What is needed
Count the lines of data below that include "Open". Provide only the number.

Information given
== == ==

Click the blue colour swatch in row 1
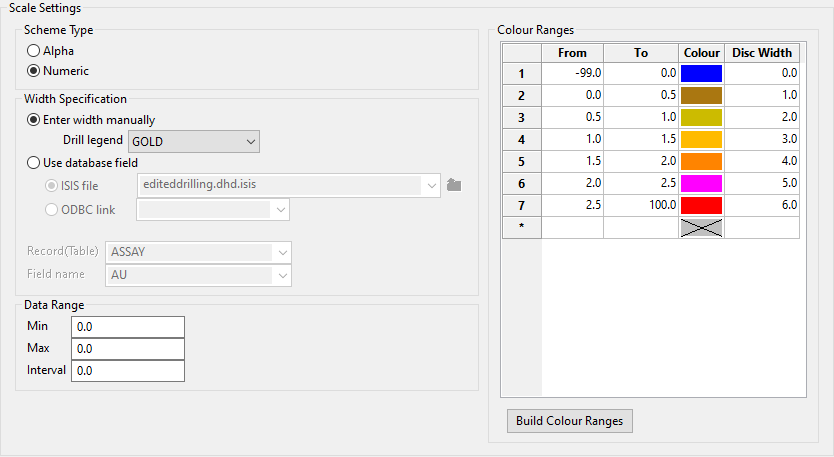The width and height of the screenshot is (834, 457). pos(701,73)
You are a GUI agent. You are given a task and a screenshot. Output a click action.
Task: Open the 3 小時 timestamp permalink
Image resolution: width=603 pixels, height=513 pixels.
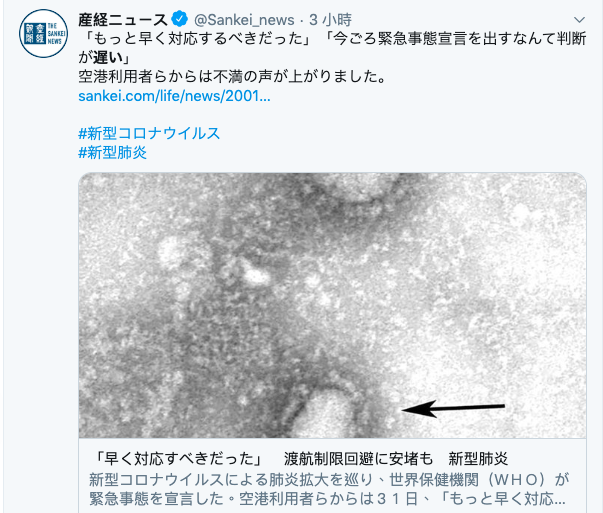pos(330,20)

== == ==

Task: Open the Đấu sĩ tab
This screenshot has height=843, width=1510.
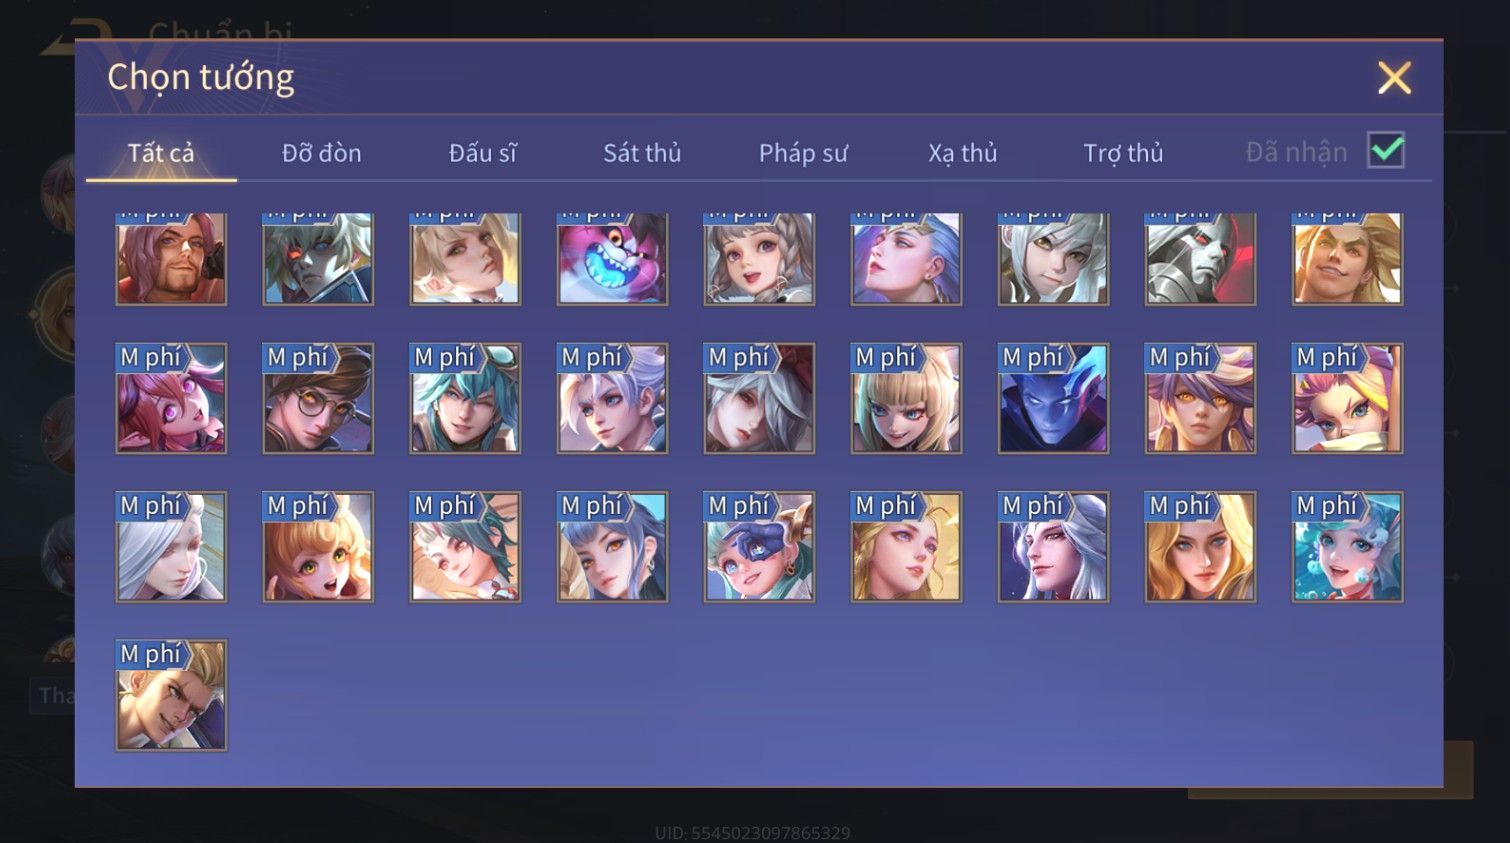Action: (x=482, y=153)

== == ==

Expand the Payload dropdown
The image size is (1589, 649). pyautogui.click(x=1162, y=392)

== == ==

Task result
2